I frowned at him, confused. “What for?”
“You are the pride of your people, child,” he said, looking me in the eye. … He’d just seen my whole life. He knew of my admission into Oomza Uni. (pp. 14–15)
The next stage is also straight from classic science fiction.
The ship was packed with outward-looking people who loved mathematics, experimenting, learning, reading, inventing, studying, obsessing, revealing. The people on the ship weren’t Himba, but I soon understood that they were still my people. I stood out as a Himba, but the commonalities shined brighter. I made friends quickly. And by the second week in space, they were good friends. (pp. 21–22)
Danger erupts suddenly into this idyll, before Binti has properly had a chance to find herself among those people who are her people. The rest of the book’s 90 pages are about how she tries to survive the danger, and works to salvage something from the carnage. It’s fast-paced and gripping, but also a reminder of how horrible many adventures portrayed in science fiction and fantasy would be to most people.

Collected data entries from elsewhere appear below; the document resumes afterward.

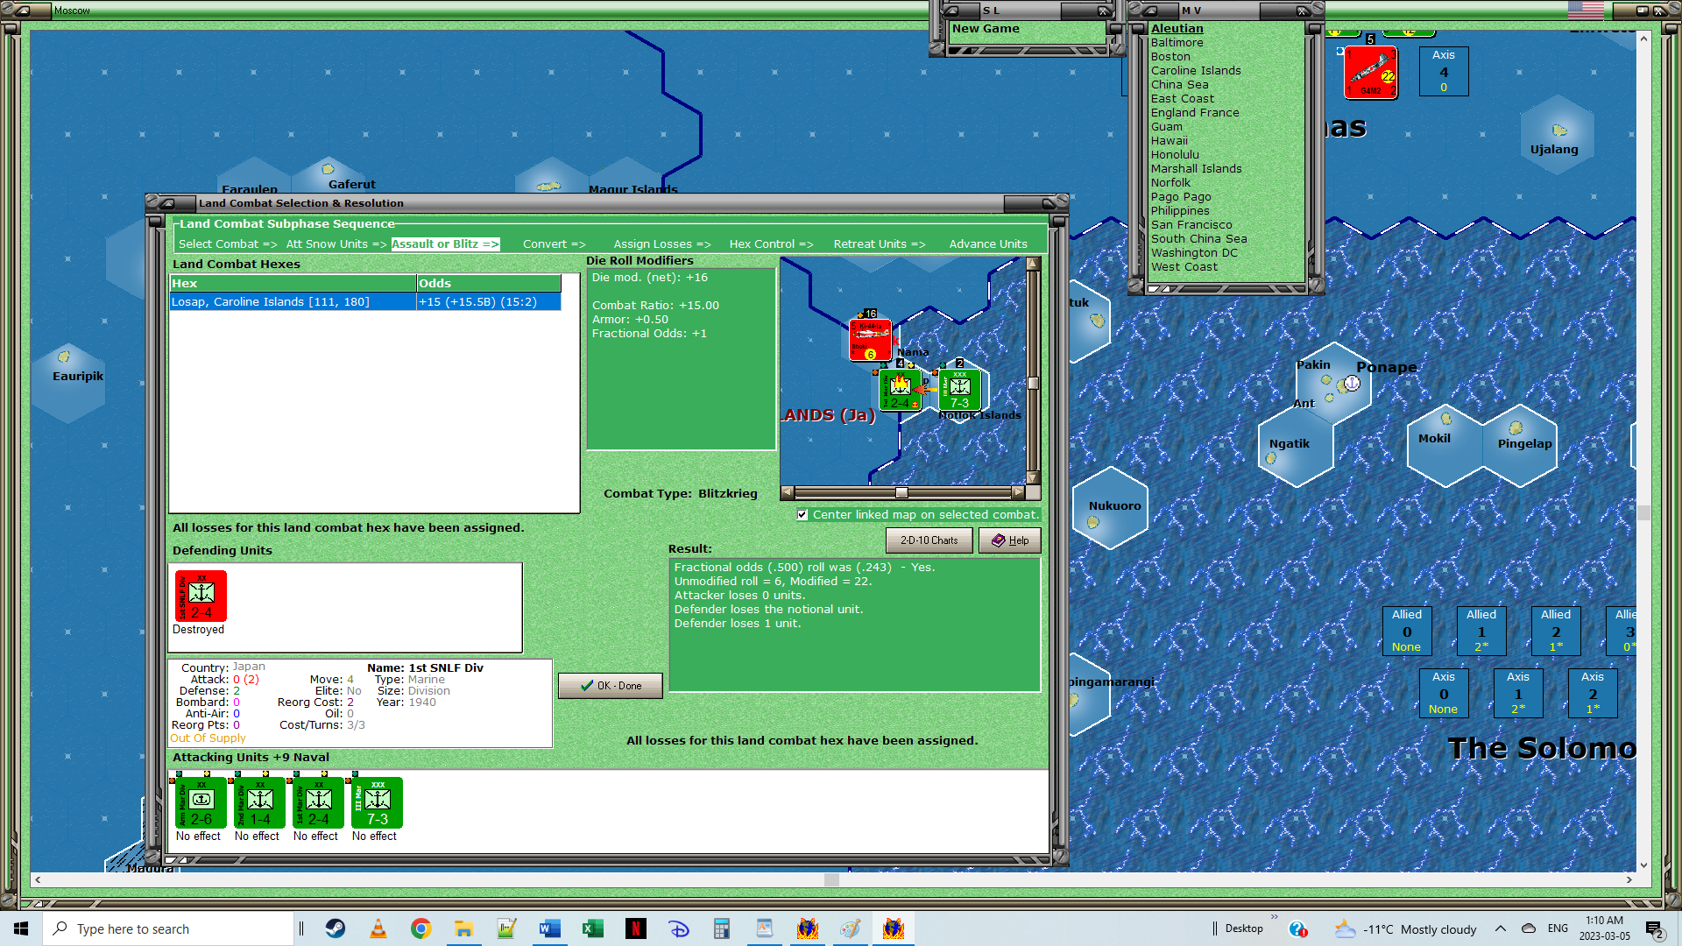Select the 2nd Mar Div 1-4 unit
Screen dimensions: 1682x946
260,802
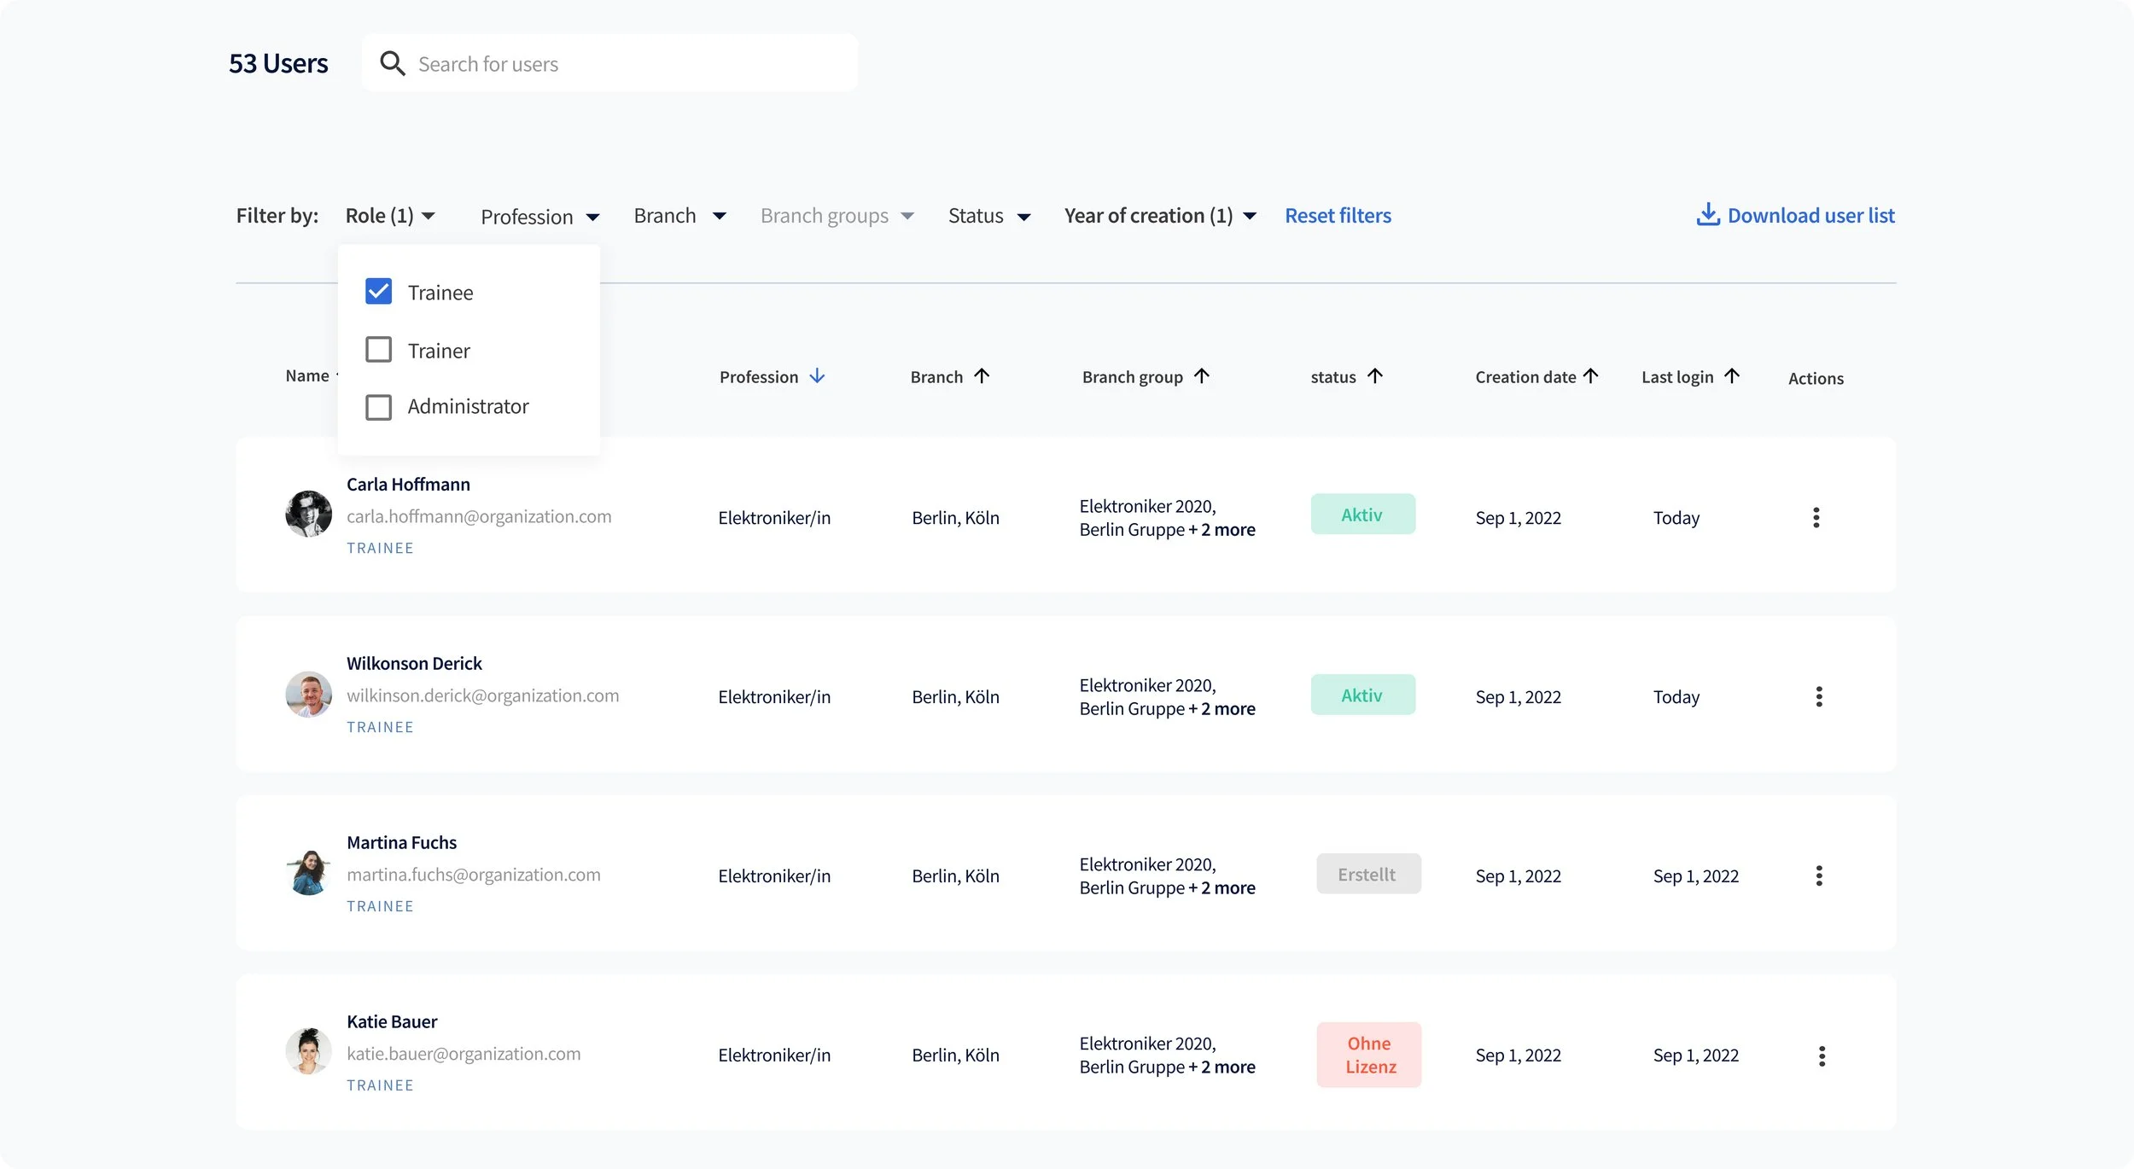Sort by Profession column arrow
The width and height of the screenshot is (2134, 1169).
(x=817, y=376)
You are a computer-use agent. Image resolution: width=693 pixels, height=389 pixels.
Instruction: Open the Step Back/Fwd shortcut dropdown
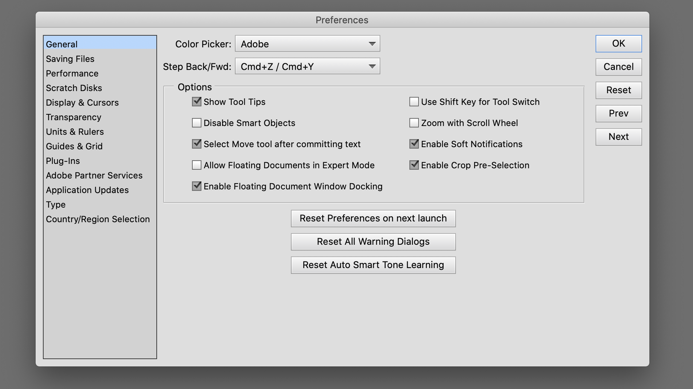[307, 66]
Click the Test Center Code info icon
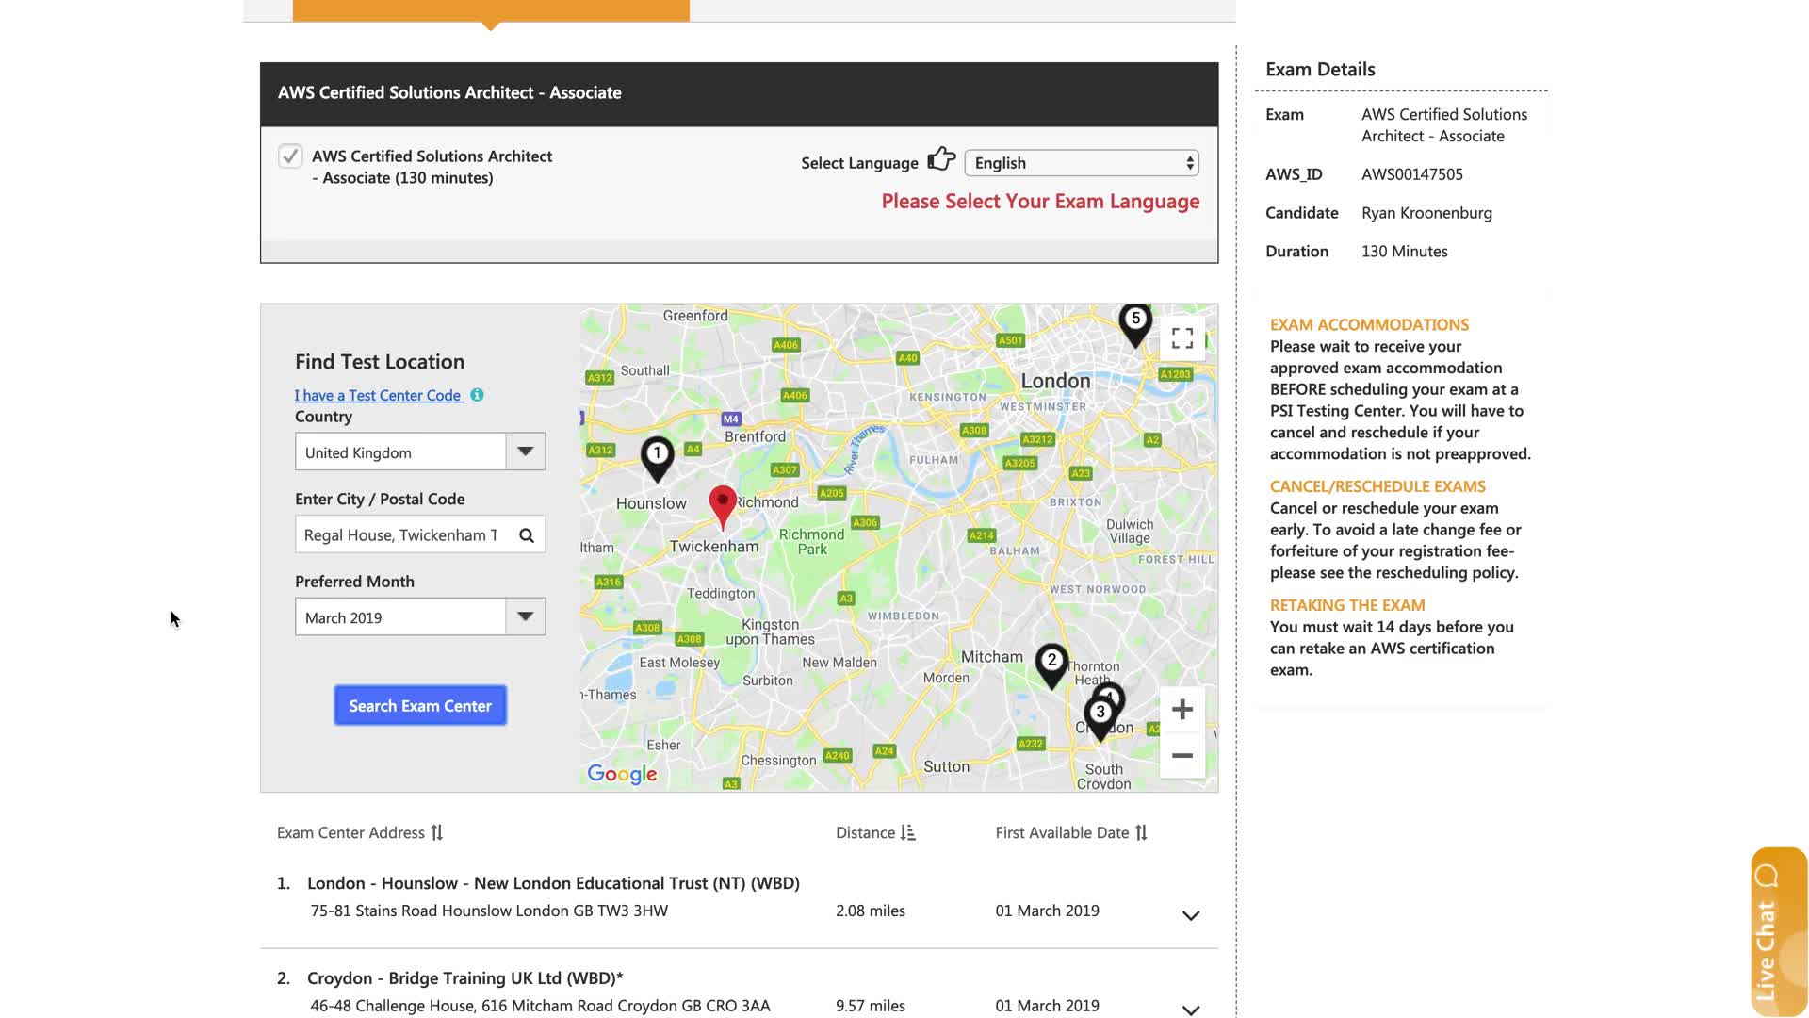The image size is (1809, 1018). (477, 395)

There’s a depth, too, a point in showing what Binti has to do to survive, where power lies and what she, a young Himba woman, has to do and become when she encounters hostile power in its rawest form. When I first read through the book, my one complaint would have been that she seemed to make the changes too readily, to adapt too easily. But maybe “seemed” is doing an awful lot of work in that sentence, maybe even doing a lot of awful work. Something to keep thinking about.